TASK INSTRUCTIONS:
Only the pictures should be left out; repeat the rest of the data exactly.

DATA EXCERPTS:
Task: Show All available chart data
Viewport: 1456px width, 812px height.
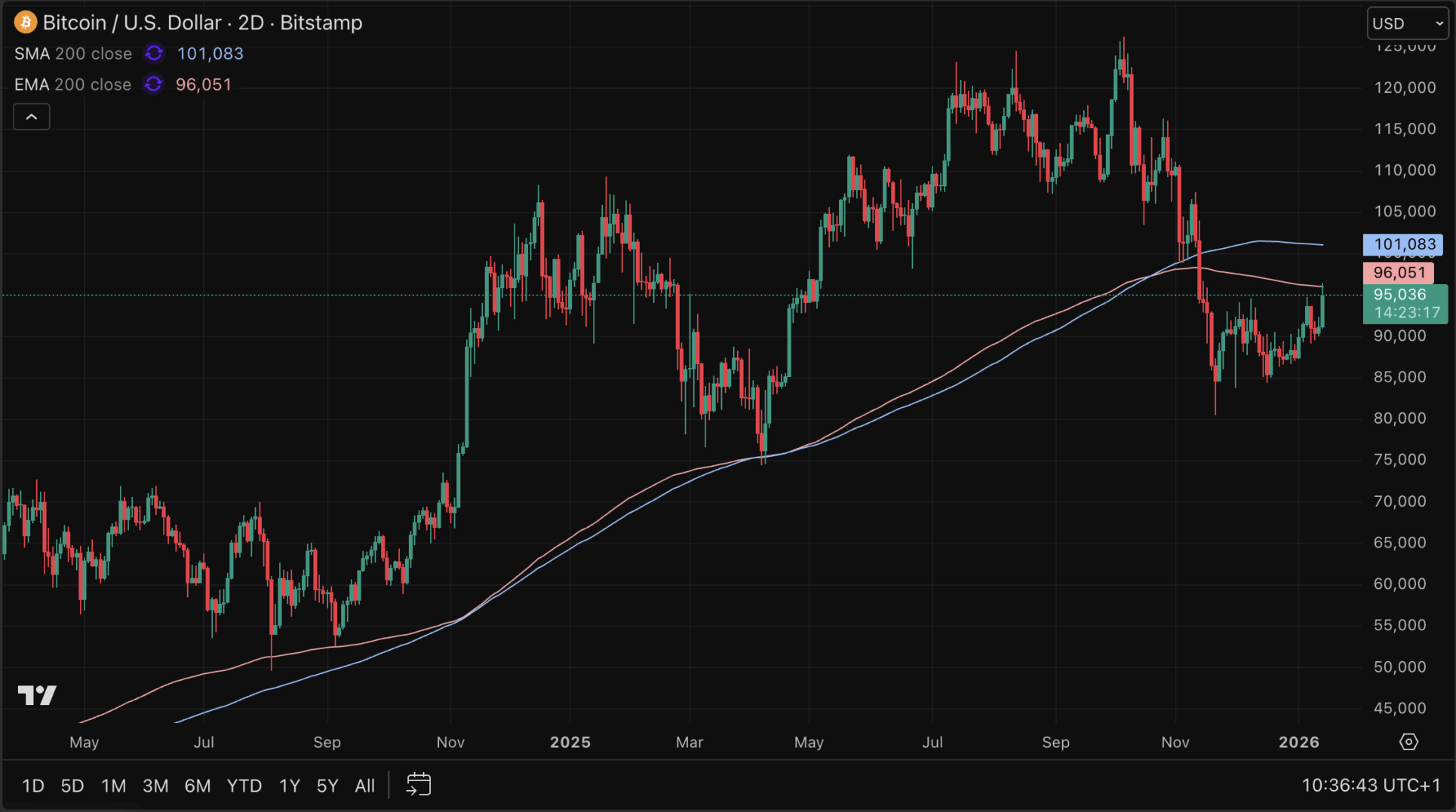Action: pyautogui.click(x=365, y=786)
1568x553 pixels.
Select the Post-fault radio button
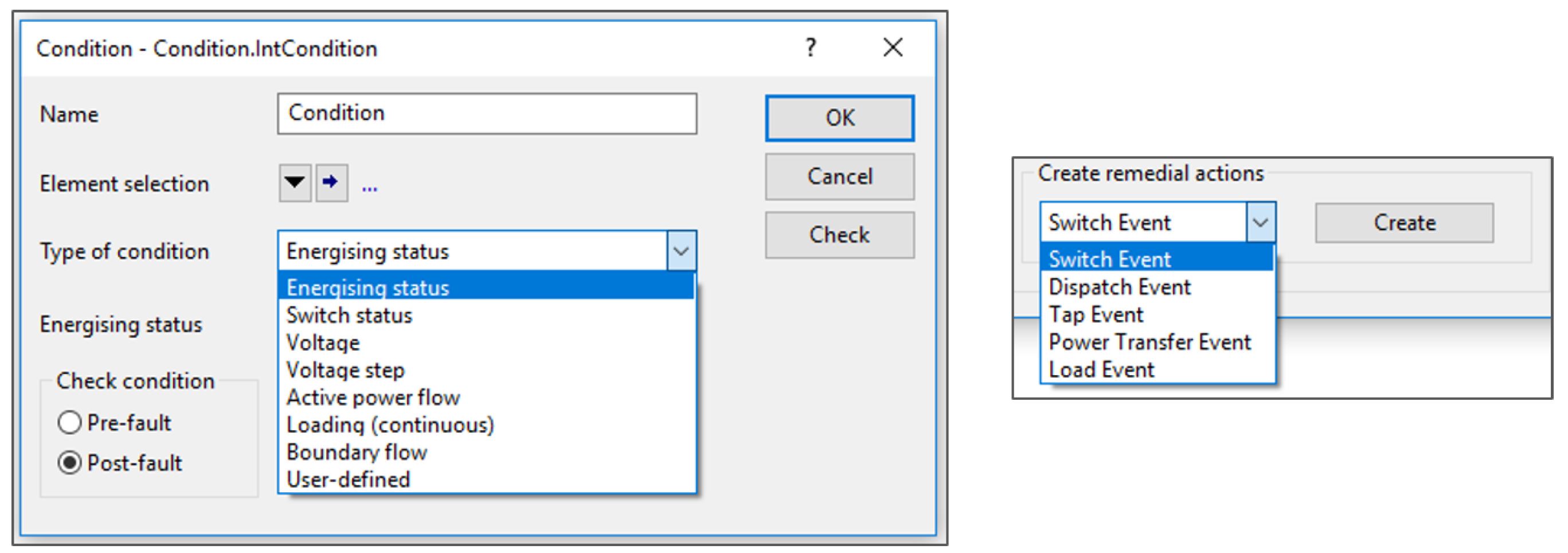(69, 463)
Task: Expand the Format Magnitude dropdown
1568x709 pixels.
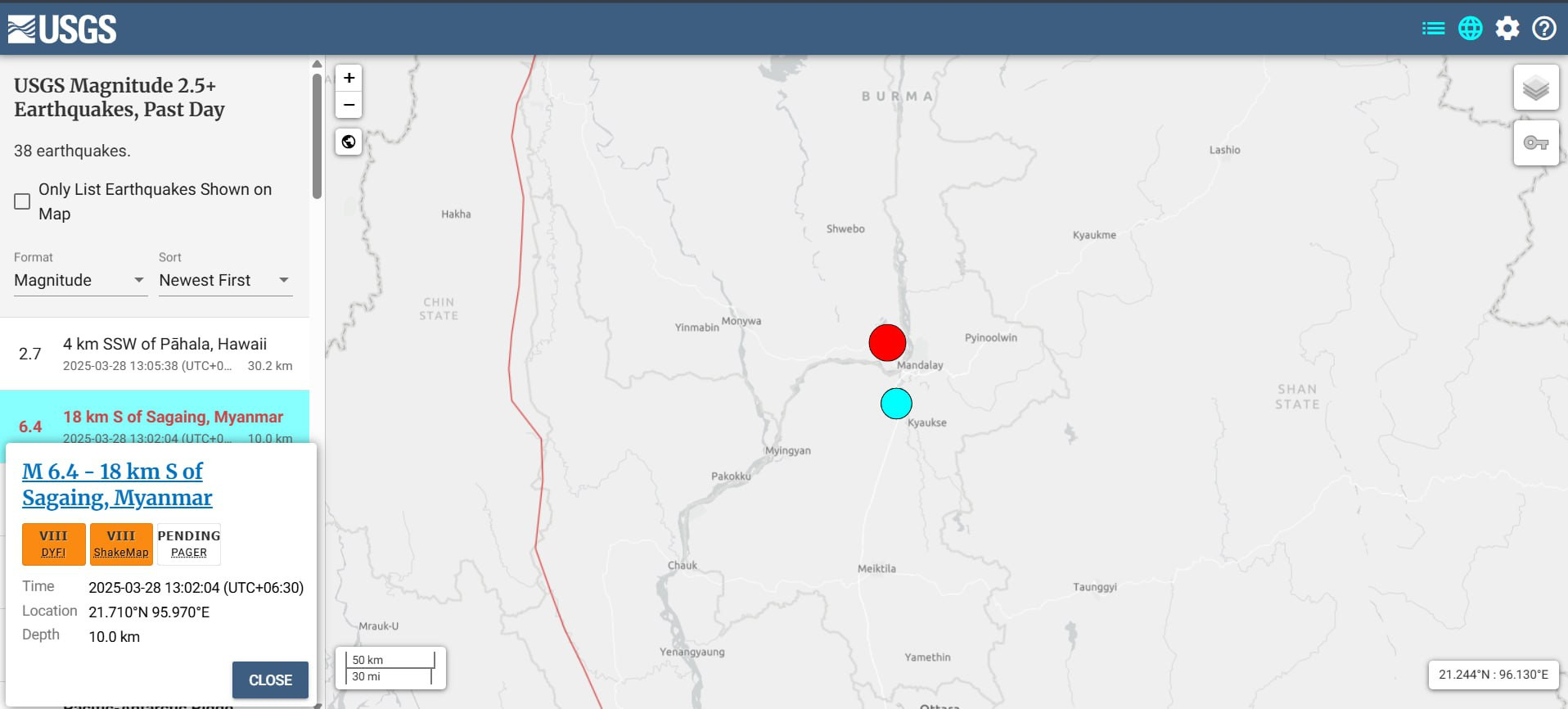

OUTPUT BELOW:
Task: Show All available chart data
Viewport: 1456px width, 812px height.
Action: pyautogui.click(x=365, y=786)
1568x553 pixels.
Select the Post-fault radio button
(69, 463)
Task: Expand the Format Magnitude dropdown
1568x709 pixels.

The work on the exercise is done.